In a past life I worked in office buildings. One of the reasons I quit that life was the inescapable perpetuity of it all. There was no end, no beginning. Just work.

The well-defined beginnings and ends of the school year are important to me. Anticipation creates excitement, closure creates opportunities to reflect. Working in perpetuity made me realize how important this cycle was in my life.

I always have my students write end-of-year reflections, in part to bring their attention to this cycle, but also because there are questions I don’t know the answers to. And I want to know. Although I could have guessed many of those answers.

What worked for you? Breakout rooms, because I got to learn from others and build relationships with my classmates.

What didn’t work for you? Breakout rooms, because they were awkward and no one talked.

What did you learn about yourself? I learned that I need social interaction more than I thought.
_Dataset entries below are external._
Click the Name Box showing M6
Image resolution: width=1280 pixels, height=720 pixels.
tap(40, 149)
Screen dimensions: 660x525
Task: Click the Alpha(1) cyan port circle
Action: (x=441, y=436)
How do feel about next year? I’m nervous that I won’t recognize any of my classmates because I don’t know how tall anyone is. (Ok, I never would have guessed that.)

What would have improved your experience this year? In-person classes. (No surprise there.)

My own end-of-year reflection begins with “I made it”. I think this is where many teachers would start their self-evaluations. But as I look deeper, I realize how far I’ve come, how much I’ve learned, and how many new skills I’ve developed. I now feel comfortable teaching a live remote class. I have a sense of how to structure asynchronous learning, and knowledge of tools that can make it meaningful. I can build relationships with students in a virtual environment. I can run a workshop for teachers in zoom. I can facilitate teacher teams remotely.

I couldn’t say any of these things twelve months ago. It feels good to be able to say them now at the end, and at the start of a new beginning.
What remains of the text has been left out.